The Financial Aid office collected less than three percent, or $500,000, of the amount owed during those two years, making its collection rate even worse than Guam Memorial Hospital's.


The UOG Board of Regents with Dr. Krise

Director of Financial Aid Mark Duarte receives a base salary of nearly $70,000 a year, while UOG's president, Dr. Thomas Krise, earns an annual base salary of $210,000. The UOG Board of Regents, which governs the university's policies and selects and monitors its president, is filled with local businessmen. Mr. Duarte has a full staff at his disposal, not including the entire Administration and Finance department of UOG, led by a vice president, Randall Wiegand, and staffed by scores of employees.

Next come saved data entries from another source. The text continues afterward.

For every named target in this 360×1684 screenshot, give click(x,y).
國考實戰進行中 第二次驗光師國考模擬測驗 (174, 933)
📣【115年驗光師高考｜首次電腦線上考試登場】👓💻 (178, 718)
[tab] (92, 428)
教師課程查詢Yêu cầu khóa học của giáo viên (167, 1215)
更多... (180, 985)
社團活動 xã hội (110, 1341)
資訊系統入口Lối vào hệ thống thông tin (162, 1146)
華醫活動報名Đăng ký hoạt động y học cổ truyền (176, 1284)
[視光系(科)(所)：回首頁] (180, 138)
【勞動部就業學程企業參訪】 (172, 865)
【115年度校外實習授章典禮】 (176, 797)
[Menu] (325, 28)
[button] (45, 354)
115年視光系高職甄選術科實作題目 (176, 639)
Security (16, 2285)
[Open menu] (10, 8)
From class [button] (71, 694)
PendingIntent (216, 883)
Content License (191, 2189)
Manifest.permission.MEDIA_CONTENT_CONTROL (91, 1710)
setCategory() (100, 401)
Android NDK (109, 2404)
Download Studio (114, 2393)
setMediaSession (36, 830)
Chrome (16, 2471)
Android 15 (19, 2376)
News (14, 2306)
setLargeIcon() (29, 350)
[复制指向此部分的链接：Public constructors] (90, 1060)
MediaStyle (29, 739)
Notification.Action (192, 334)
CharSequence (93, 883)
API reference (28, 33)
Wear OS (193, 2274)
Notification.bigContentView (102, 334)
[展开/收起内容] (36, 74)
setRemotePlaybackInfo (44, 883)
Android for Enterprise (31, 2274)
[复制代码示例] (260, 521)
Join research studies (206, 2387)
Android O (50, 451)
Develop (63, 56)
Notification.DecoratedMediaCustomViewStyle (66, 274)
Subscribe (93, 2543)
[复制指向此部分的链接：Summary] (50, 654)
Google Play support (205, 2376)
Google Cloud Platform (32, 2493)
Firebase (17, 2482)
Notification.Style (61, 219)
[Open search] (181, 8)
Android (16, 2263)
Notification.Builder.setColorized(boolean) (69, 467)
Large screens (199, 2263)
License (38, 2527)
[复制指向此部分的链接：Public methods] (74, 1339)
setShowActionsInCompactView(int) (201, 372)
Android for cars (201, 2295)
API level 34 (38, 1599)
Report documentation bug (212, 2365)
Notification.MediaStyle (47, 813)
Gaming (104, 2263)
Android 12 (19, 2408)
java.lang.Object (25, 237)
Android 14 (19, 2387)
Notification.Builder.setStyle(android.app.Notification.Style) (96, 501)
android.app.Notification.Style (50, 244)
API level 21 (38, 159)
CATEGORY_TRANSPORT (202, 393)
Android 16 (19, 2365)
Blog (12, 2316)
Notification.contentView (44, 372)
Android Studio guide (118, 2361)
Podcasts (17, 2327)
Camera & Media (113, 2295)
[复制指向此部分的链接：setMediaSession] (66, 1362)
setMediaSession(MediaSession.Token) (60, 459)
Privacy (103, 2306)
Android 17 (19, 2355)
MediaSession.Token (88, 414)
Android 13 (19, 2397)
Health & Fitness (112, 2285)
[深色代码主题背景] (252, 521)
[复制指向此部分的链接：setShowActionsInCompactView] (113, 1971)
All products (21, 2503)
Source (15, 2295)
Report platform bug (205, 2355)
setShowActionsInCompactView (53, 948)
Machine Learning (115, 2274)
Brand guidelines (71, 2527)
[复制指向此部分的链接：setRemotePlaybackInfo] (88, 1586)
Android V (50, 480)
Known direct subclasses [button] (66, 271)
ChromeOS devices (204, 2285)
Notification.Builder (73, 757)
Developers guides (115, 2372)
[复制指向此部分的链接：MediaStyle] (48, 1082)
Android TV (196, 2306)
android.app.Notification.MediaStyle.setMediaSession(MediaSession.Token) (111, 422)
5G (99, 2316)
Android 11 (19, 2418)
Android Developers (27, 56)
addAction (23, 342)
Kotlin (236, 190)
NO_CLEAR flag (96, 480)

Mr. Wiegand earns a base annual salary of $129,540.


While patient receivables at GMH amounts to only a portion of its annual operating budget, the amount of outstanding student loans to the university is greater than half its appropriation for an entire year, making it the most financially-dependent of all the so-called autonomous agencies and, by far, the most financially insolvent without local subsidies.



In sum, UOG would cease to exist without about $30 million in annual appropriations from taxpayers. The constant increases in tuition are less a reflection of growing academic and research production quality and more an image of operational incompetence that never is placed under legislative or public auditor scrutiny.


Despite the university's failure to collect on its massive receivables, its management has continuously asked the Board of Regents to increase tuition on students, punishing those who pay tuition while holding itself free of accountability for the financial mess that drives UOG to raise tuition in the first place.


Meanwhile, the university spends top dollar to fund its excesses, easily outpacing any other government of Guam agency except GMH on the average pay of its employees. The taxpayers and its students foot the bill, which makes it all the more difficult to accept its push to raise tuition by 10 percent each year for the next three years.